**学習課題:**
1/ 後に示す車の室内を紹介した文章から、数字で表された値をすべて、出てくる順に挙げてください。
2/ 車の室内を紹介した文章を、最後の文に続けて書き継ぐこと。

まずはインパネだが、2012年12月のマイナーチェンジで刷新され、実用性と使い勝手の両立を図った。メーターはインパネの中央からハンドルの奥側に移している。先代型の視認性も良かったが、現行型はほかの車種から乗り替えた時に馴染みやすい。収納設備も豊富で、グローブボックスの上部にはボックスティッシュが収まるトレイを配置。

インパネの中央には、ATレバーとエアコンのスイッチを挟んで、上下にトレイとCDなどが収まる大きなポケットが設わる。インパネはパネル間の隙間が詰められ、仕上げはていねいだ。

フロントシートはベンチタイプで、サイズに余裕を持たせた。座り心地もボリューム感があって快適。全高が1620mmに達するから、頭上の空間も広い。リアシートもサイズは十分。座面をもう少し柔軟に仕上げ、乗員の体が収まりやすくすると良いが、頭上や足元の空間は広い。身長170cmの大人4名が乗車して、リアシートに座る同乗者の膝先には握りコブシが3つ収まる。

**提供資料:**
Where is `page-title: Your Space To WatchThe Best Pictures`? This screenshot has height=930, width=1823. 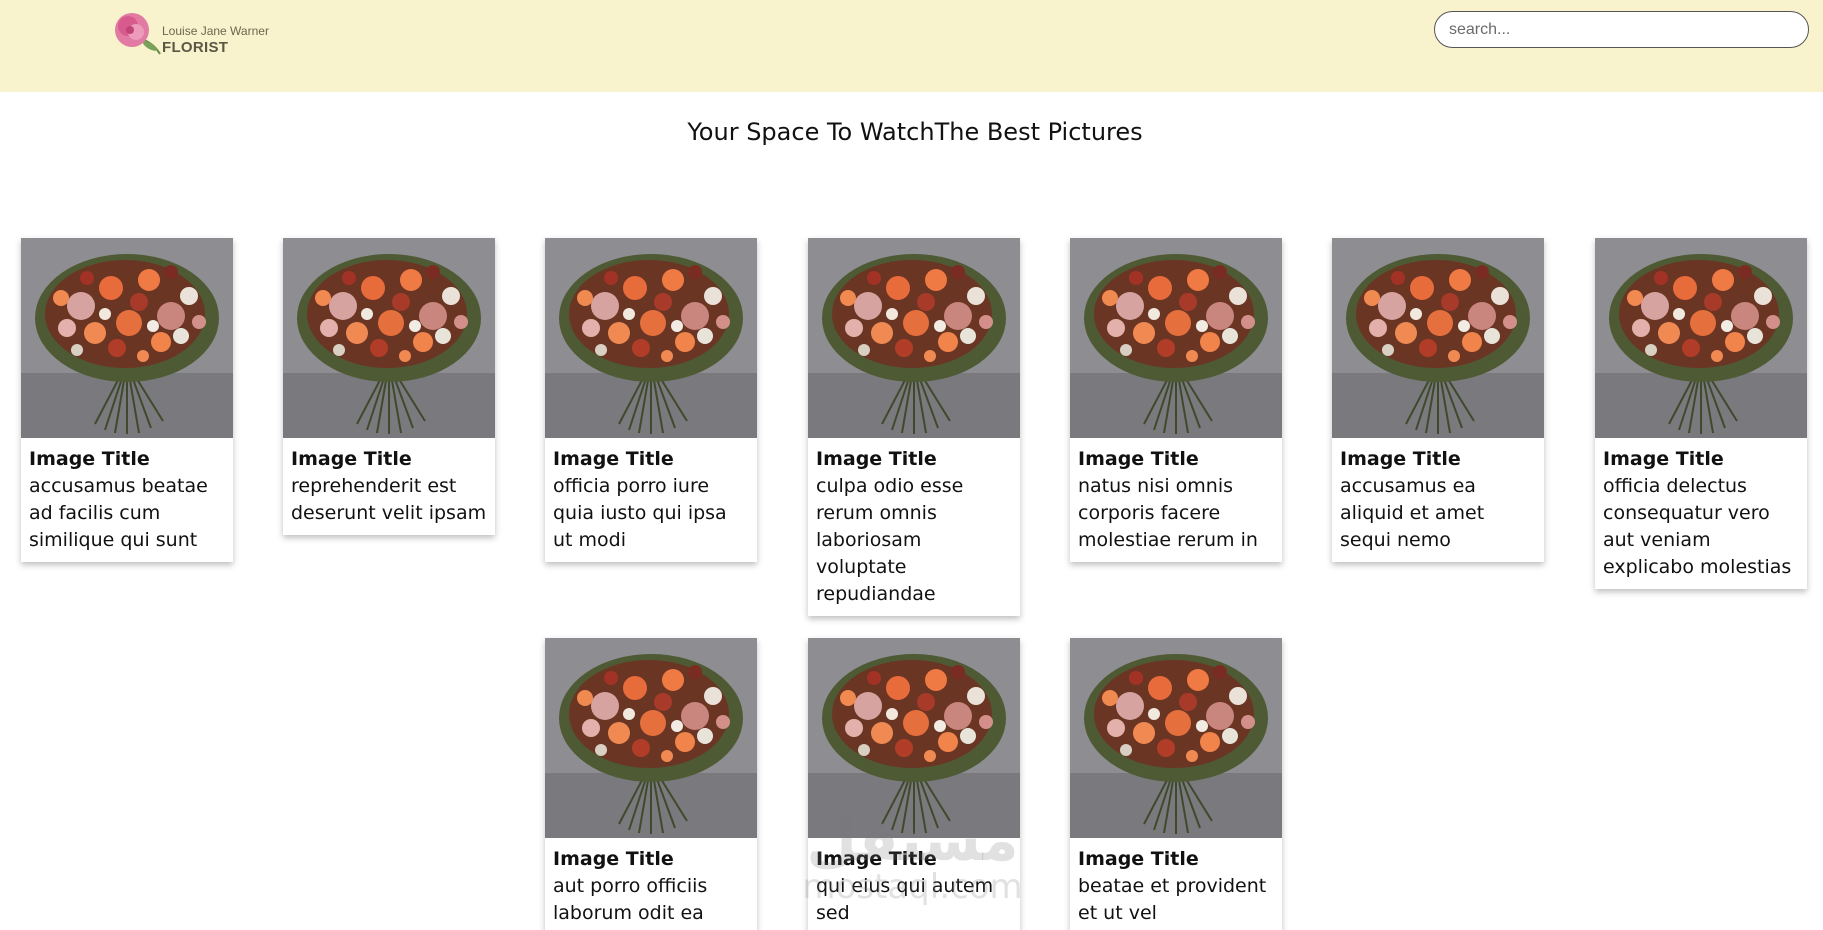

**番号別解答:**
1/ 2012年12月、1620mm、170cm、4名、3つ

2/
頭上の空間も握りコブシ1つ分は確保され、着座位置を高めながら開放感を持たせた。リアシートは左右一体式ながらスライド機能を採用。リア側にチャイルドシートを装着した時は、前方にスライドさせると便利だ。信号待ちの時など子供のケアがしやすく、最後部の広がった荷室にはベビーカーなどを積みやすい。

買い得グレードになる標準ボディのX・SAなら、前述のスマートアシストのほかにキーフリーシステム&プッシュボタンスタート、14インチアルミホイールなどが備わる。

車両価格は125万円。軽自動車の売れ筋価格帯に収めた。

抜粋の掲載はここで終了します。